• **GIVEN RECORDS**:
▼
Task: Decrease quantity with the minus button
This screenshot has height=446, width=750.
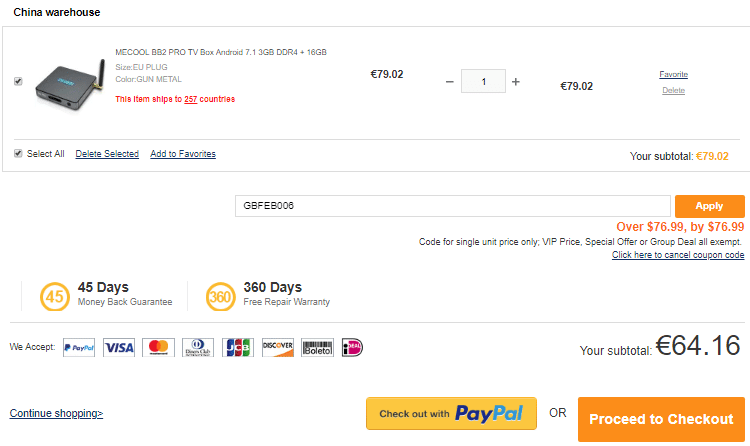Action: pos(449,82)
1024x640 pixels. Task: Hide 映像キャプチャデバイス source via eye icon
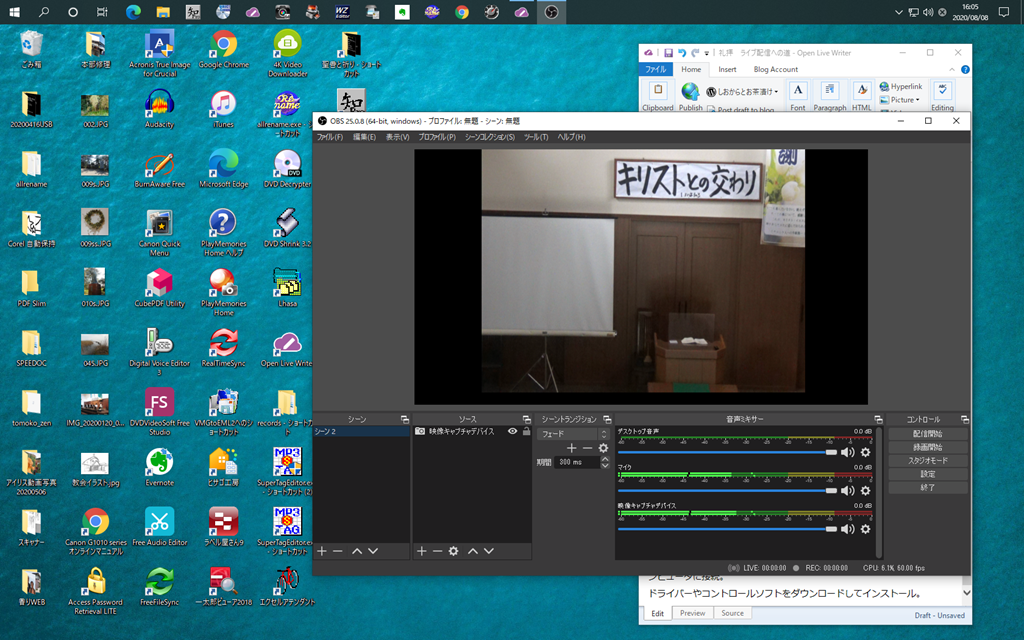tap(513, 432)
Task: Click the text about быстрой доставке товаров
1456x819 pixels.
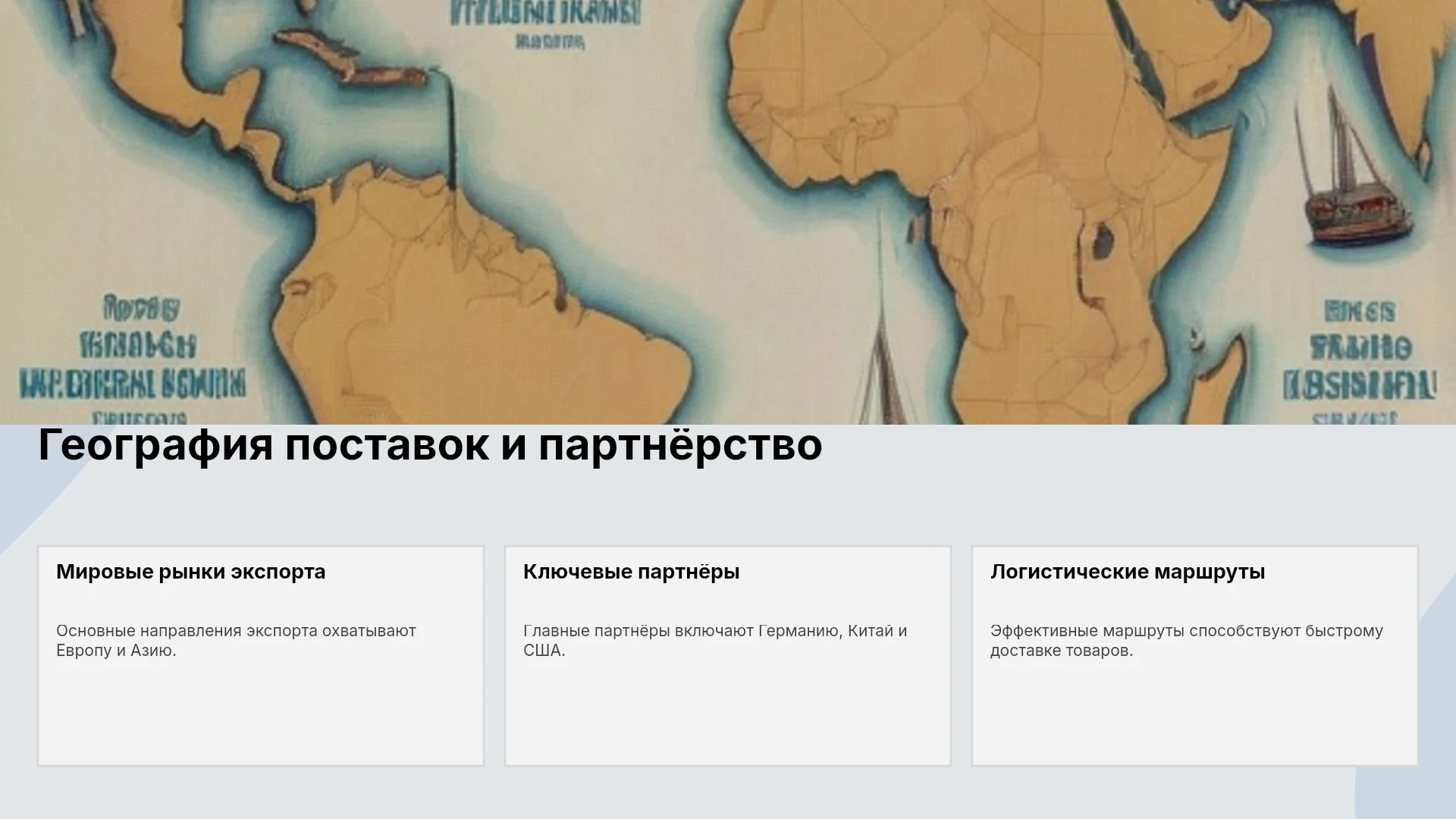Action: pos(1187,641)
▲
Produce a verbatim copy of every entry, excluding pictures.

Task: Decrease quantity with the minus button
This screenshot has height=446, width=750.
Action: pos(449,82)
1024x640 pixels. Task: Hide 映像キャプチャデバイス source via eye icon
tap(513, 432)
Task: Click the text about быстрой доставке товаров
1456x819 pixels.
Action: pos(1187,641)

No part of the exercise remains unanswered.